_Instructions to follow_
Locate each line in the items below that contains the word "periwinkle" and copy those lines out in full.

_Data lines_
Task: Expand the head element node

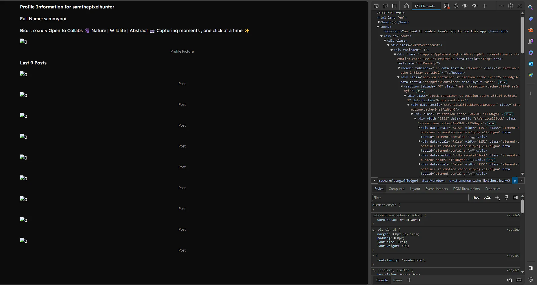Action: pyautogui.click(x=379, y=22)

---

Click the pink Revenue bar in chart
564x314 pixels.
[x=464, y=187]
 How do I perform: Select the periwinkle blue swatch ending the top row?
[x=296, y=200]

_Output_
 How do I perform: Select the periwinkle blue swatch ending the top row?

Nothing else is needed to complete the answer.